Slim Chances for Peace

2023年2月1日(水)12時30分
デービッド・ブレナン(本誌米国版外交担当)

2023年1月、ドネツク州での攻撃の余波 Alexander Ermochenko-REUTERS

<持久戦に持ち込めば勝ち目があると見込むプーチンだが、西側諸国の「支援疲れ」は見られない。他方、ウクライナのNATOとEU加盟も頭の痛い問題>

ロシアのウクライナ侵攻が始まって11カ月。8年も続く紛争の最終段階でもあるこの侵攻が、近いうちに終わることはまず期待できない。

昨年2月24日の侵攻開始後まもなく停戦交渉が始まったが、双方の要求に決定的な隔たりがあり協議は難航を極めた。しかもウクライナでは、首都キーウ(キエフ)郊外からロシア軍が撤退した後、むごたらしい住民虐殺の証拠が見つかると、徹底抗戦を求める声が一気に高まり、4月までに交渉は完全に頓挫した。

戦争を終わらせるには交渉が必要なことは双方とも認めるが、ウクライナとロシアの現実認識は大きく懸け離れている。ウクライナが望むのはロシア軍の全面撤退と領土の完全回復、賠償金の支払い、ロシアの戦争犯罪が国際法廷で裁かれること、NATO加盟によりロシアの軍事的な脅威から自国が守られることだ。

一方、ロシアは部分的に占領したウクライナの4地域の「併合」を正式に承認するよう国際社会に求めるとともに、ウクライナの「非武装化」と「非ナチス化」を引き続き作戦目標に掲げている。

ウクライナは昨年11月、10項目から成る和平案を提示し、2月に国連を巻き込み「平和サミット」を開催することを提案した。いずれも既にロシアは拒否しているが、ウクライナはこの2案に西側の主要国の賛同を取り付け交渉の枠組みを設定したい考えだ。

もっともロシアは春に大規模な攻勢を開始するとみられ、ウクライナも反撃の準備を進めている。どちらも交渉のテーブルに着くどころではなく、「長丁場になると覚悟すべきだ」と、イボ・ダールダー元米NATO大使はクギを刺す。

ウクライナのウォロディミル・ゼレンスキー大統領はロシアのウラジーミル・プーチン大統領に「腹を割った会談」を呼びかけたこともある。だがゼレンスキーの顧問ミハイロ・ポドリャクの見方は厳しく、プーチンは「責任を逃れたいだけで、交渉などする気はない」と吐き捨てている。

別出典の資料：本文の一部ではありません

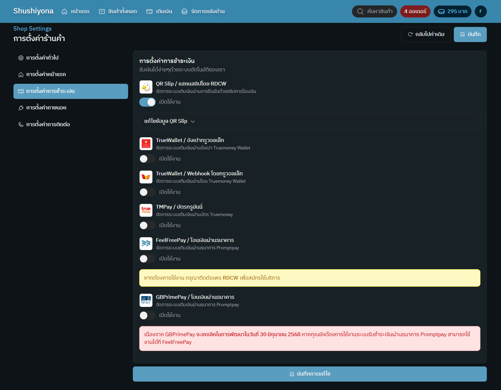Click the TMPay truemoney logo icon
This screenshot has width=501, height=390.
point(146,210)
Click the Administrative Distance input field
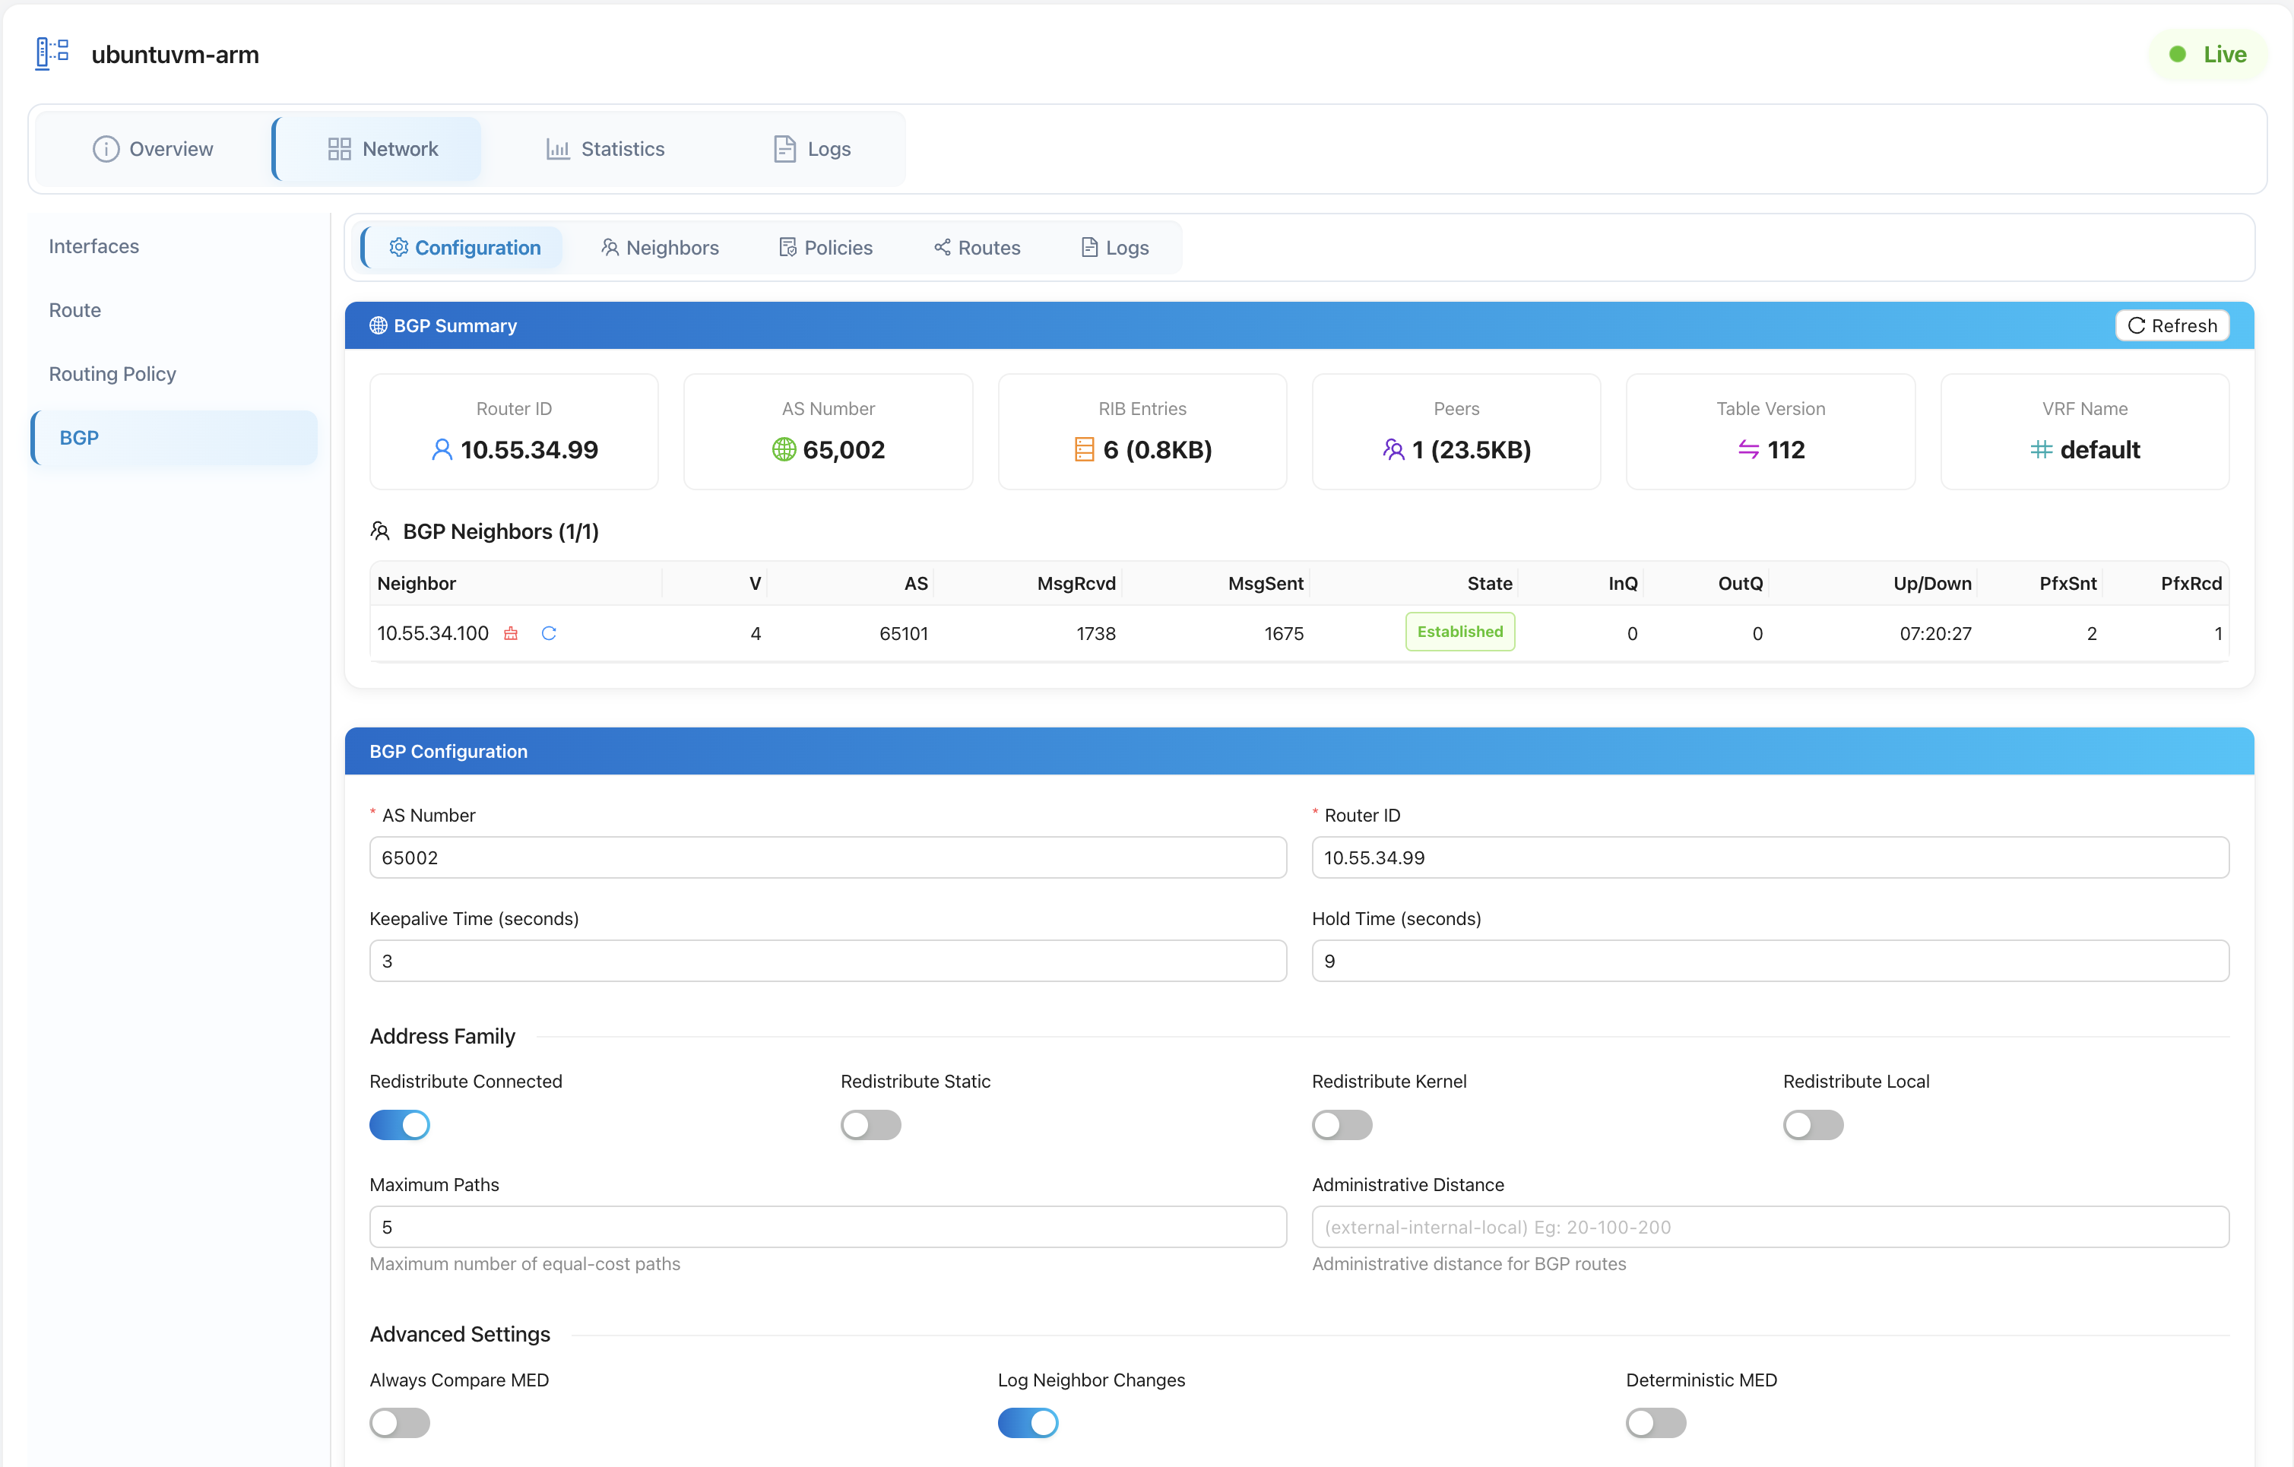This screenshot has height=1467, width=2294. 1770,1227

ウクライナが和平の条件として挙げた10項目には、ロシアが占領したザポリッジャ原子力発電所周辺を安全保護区に指定することや、捕虜と連行された人たちの解放などが含まれる。加えてNATOに代わる新たな安全保障の枠組みづくりも提案している。

これらの要求は「ウクライナだけでなく世界全体にとっても非常に重要なものだ」と、ウクライナ内務省の顧問を務めるアントン・ゲラシュチェンコは本誌に語った。